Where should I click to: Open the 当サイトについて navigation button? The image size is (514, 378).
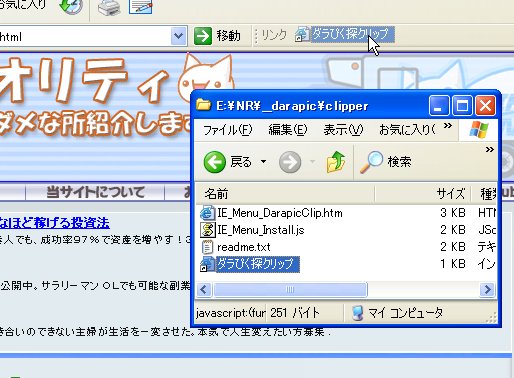pos(95,192)
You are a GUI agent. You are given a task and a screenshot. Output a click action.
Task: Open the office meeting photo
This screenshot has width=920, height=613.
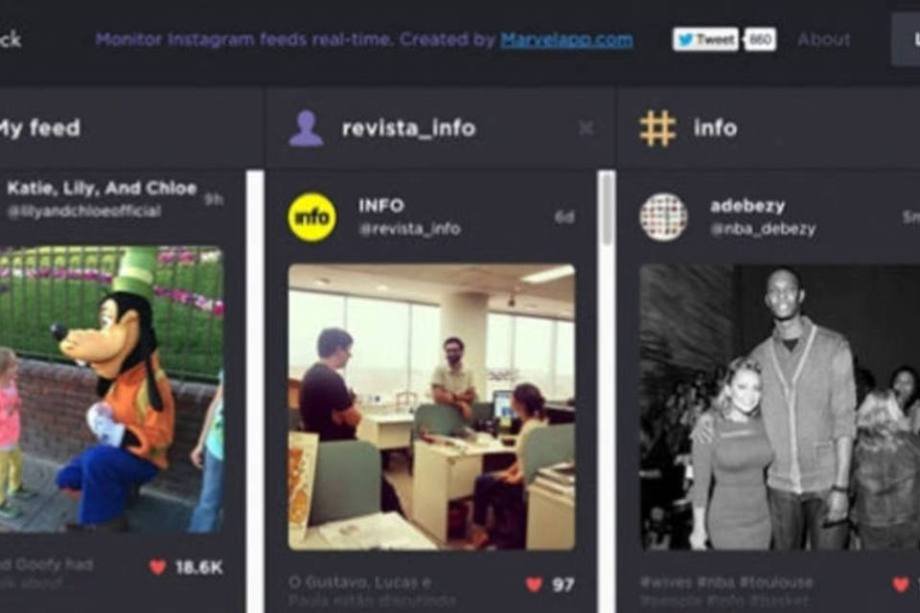(x=432, y=407)
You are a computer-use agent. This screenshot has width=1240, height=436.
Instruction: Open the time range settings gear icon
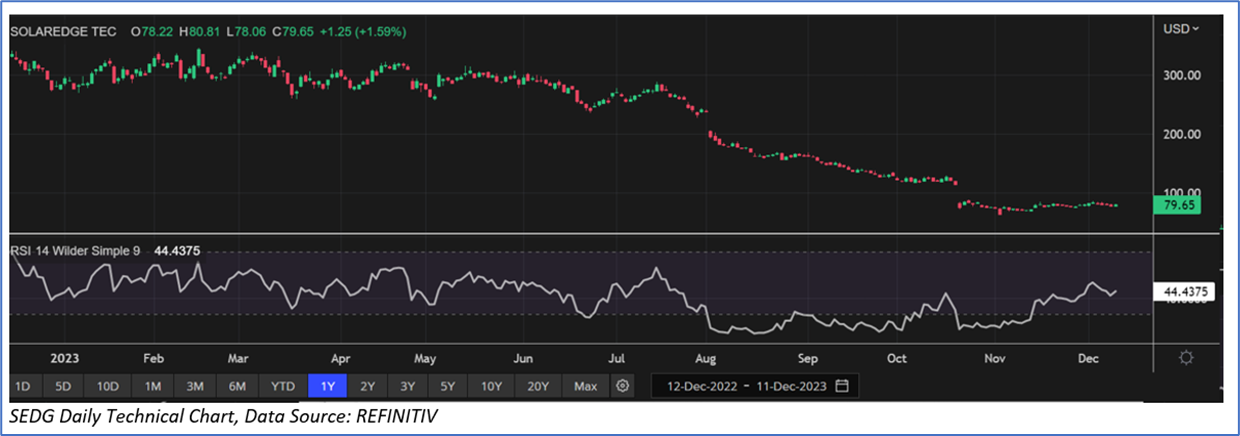point(623,385)
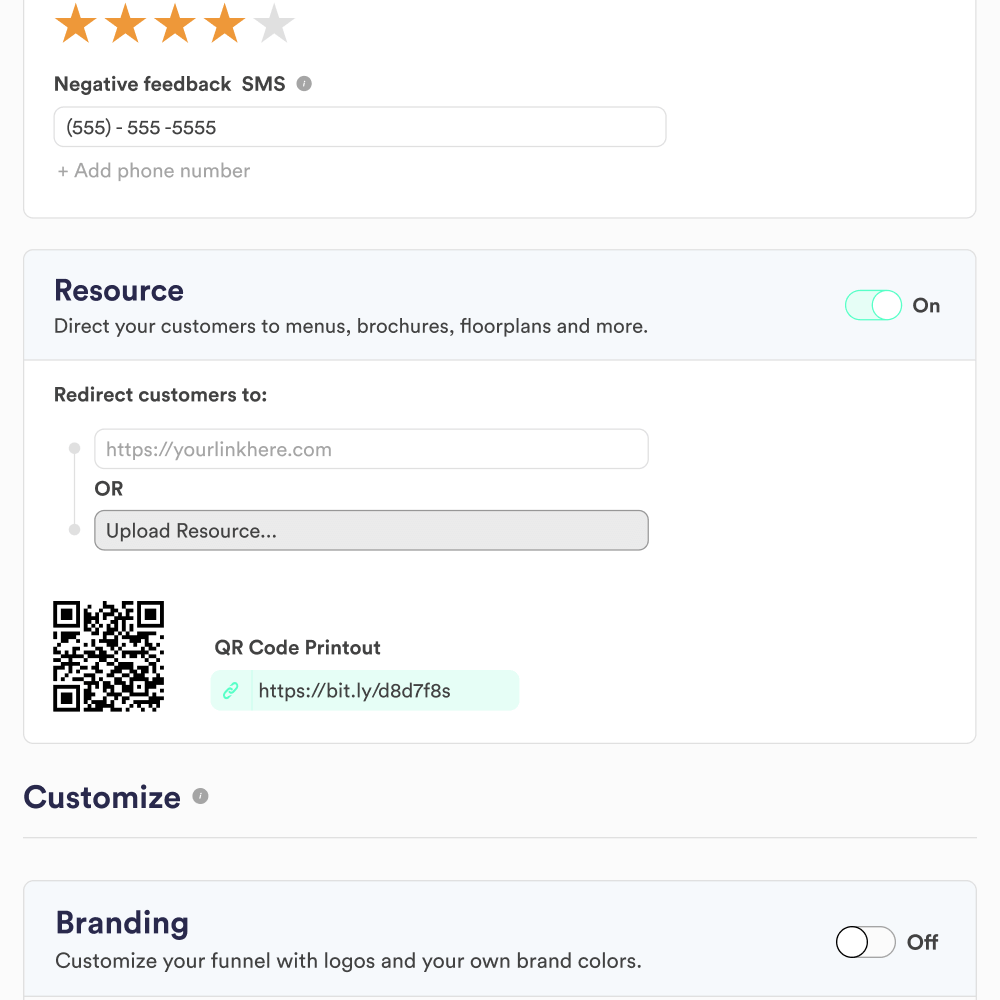The image size is (1000, 1000).
Task: Turn off the Resource toggle
Action: tap(873, 305)
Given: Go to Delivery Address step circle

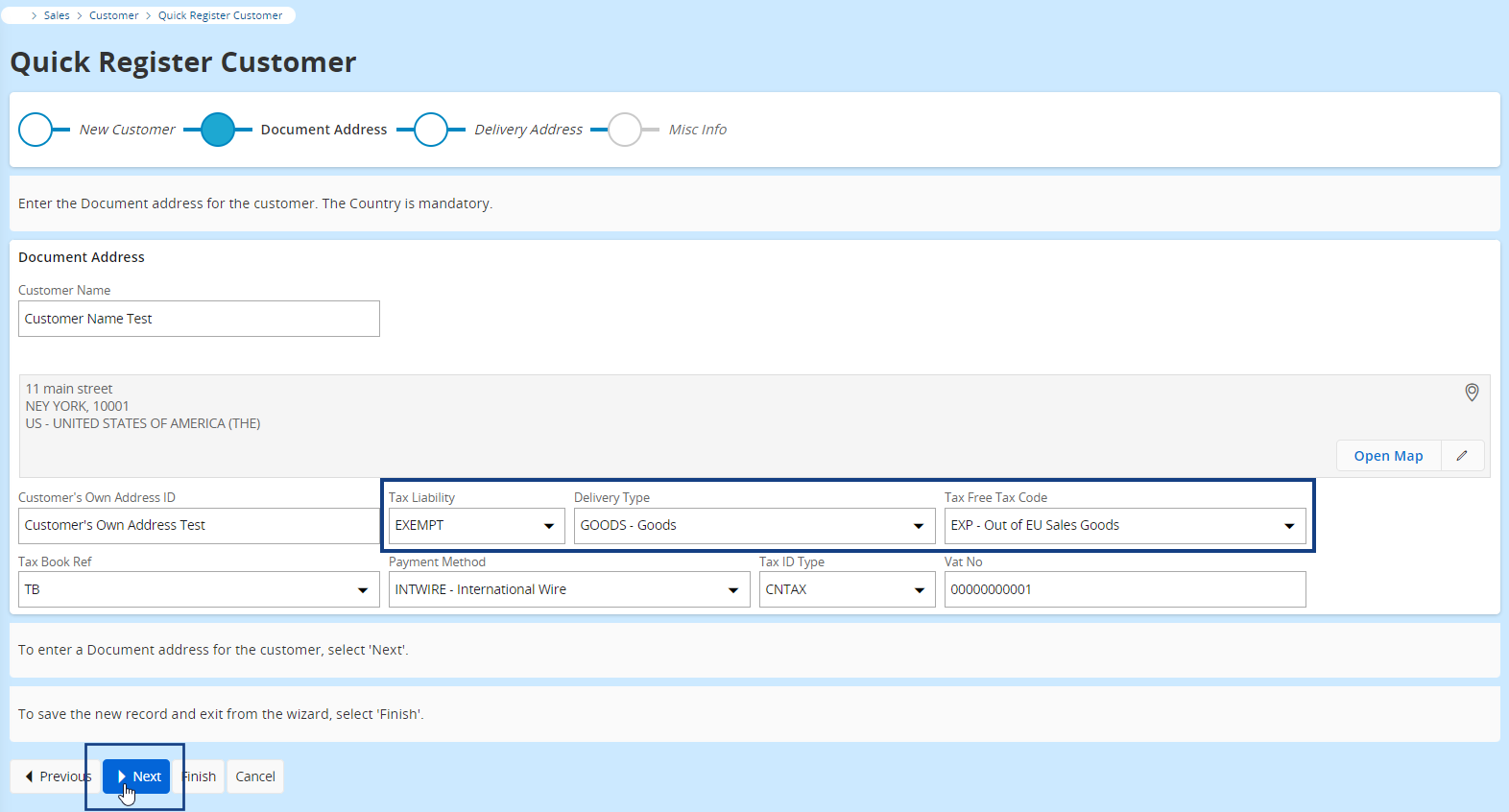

++++

To do = Render the records above word for word and leave the pictures out.

Exercise result =
Where should I click to: Open the 当サイトについて navigation button? The image size is (514, 378).
pos(95,192)
You are a GUI agent. You are given a task and a screenshot. Output a click action.
Task: Open the office meeting photo
This screenshot has width=920, height=613.
(x=432, y=407)
You are a computer-use agent. This screenshot has width=1240, height=436.
Instruction: Open the time range settings gear icon
point(623,385)
The image size is (1000, 1000).
Task: Turn off the Resource toggle
Action: tap(873, 305)
Given: Go to Delivery Address step circle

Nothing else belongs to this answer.